ECLI:NL:CRVB:2021:2851
Centrale Raad van Beroep
- Wraking
- Rechtspraak.nl
Afwijzing verzoek om wraking in hoger beroep bestuursrechtelijke zaak
In deze zaak heeft de Centrale Raad van Beroep op 19 november 2021 uitspraak gedaan op een verzoek om wraking van de behandelend rechter, E.J.J.M. Weyers, door verzoeker. Verzoeker had hoger beroep ingesteld tegen een uitspraak van de rechtbank Amsterdam van 23 maart 2020, waarin de Raad van bestuur van het Uitvoeringsinstituut werknemersverzekeringen (Uwv) betrokken was. Tijdens de behandeling van het hoger beroep op 28 juli 2021 diende verzoeker kort voor de zitting een wrakingsverzoek in, omdat hij meende dat de behandelend rechter ten onrechte geen onafhankelijk deskundige had benoemd voor het instellen van een onderzoek, zoals voorgeschreven in artikel 8:47, eerste lid, van de Algemene wet bestuursrecht (Awb). De behandelend rechter heeft echter aangegeven niet in de wraking te berusten en is niet verschenen op de zitting van 11 oktober 2021, waar verzoeker ook niet aanwezig was.
De Centrale Raad van Beroep overweegt dat een wrakingsverzoek alleen kan worden toegewezen als er feiten of omstandigheden zijn die de onpartijdigheid van de rechter in twijfel trekken. De Raad stelt vast dat de wrakingsgrond van verzoeker niet kan worden geaccepteerd, omdat de beslissing om al dan niet een deskundige in te schakelen pas na behandeling van de zaak ter zitting kan worden genomen. De Raad verwijst naar eerdere jurisprudentie van de Hoge Raad, waarin is vastgesteld dat wraking niet bedoeld is als een rechtsmiddel tegen procedurele of inhoudelijke beslissingen van de rechters. De Raad concludeert dat er geen sprake is van vooringenomenheid van de rechter en wijst het verzoek om wraking af. Er is geen aanleiding voor een veroordeling in de proceskosten.

········

### Opdracht
Typ uit de tekst hierboven over het wrakingsverzoek het gedeelte vanaf "De Centrale Raad van Beroep overweegt" tot en met "in de proceskosten." letterlijk over.

### Aangeleverde gegevens
········

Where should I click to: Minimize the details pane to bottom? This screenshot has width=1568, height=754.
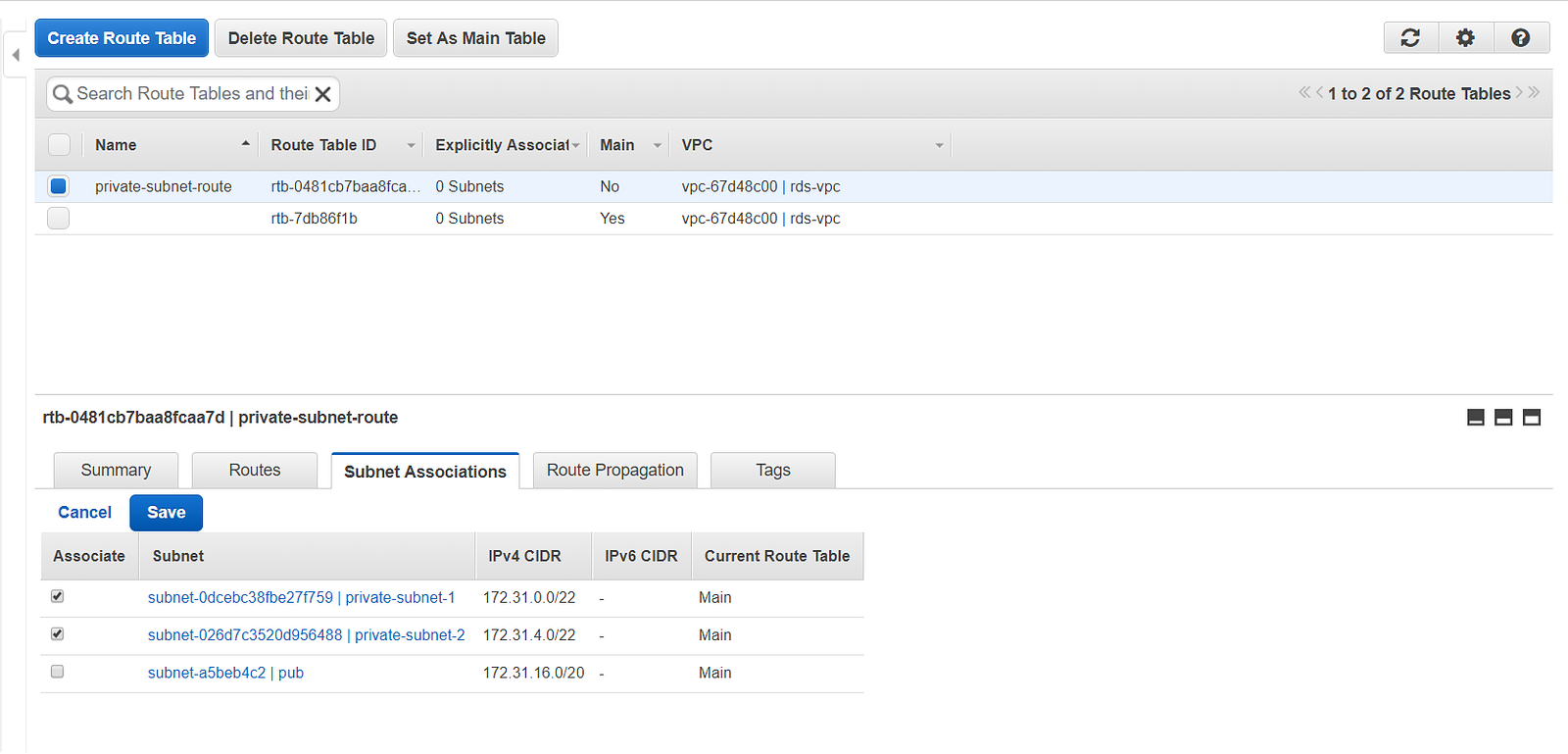click(x=1476, y=418)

········

### Geschreven antwoord
De Centrale Raad van Beroep overweegt dat een wrakingsverzoek alleen kan worden toegewezen als er feiten of omstandigheden zijn die de onpartijdigheid van de rechter in twijfel trekken. De Raad stelt vast dat de wrakingsgrond van verzoeker niet kan worden geaccepteerd, omdat de beslissing om al dan niet een deskundige in te schakelen pas na behandeling van de zaak ter zitting kan worden genomen. De Raad verwijst naar eerdere jurisprudentie van de Hoge Raad, waarin is vastgesteld dat wraking niet bedoeld is als een rechtsmiddel tegen procedurele of inhoudelijke beslissingen van de rechters. De Raad concludeert dat er geen sprake is van vooringenomenheid van de rechter en wijst het verzoek om wraking af. Er is geen aanleiding voor een veroordeling in de proceskosten.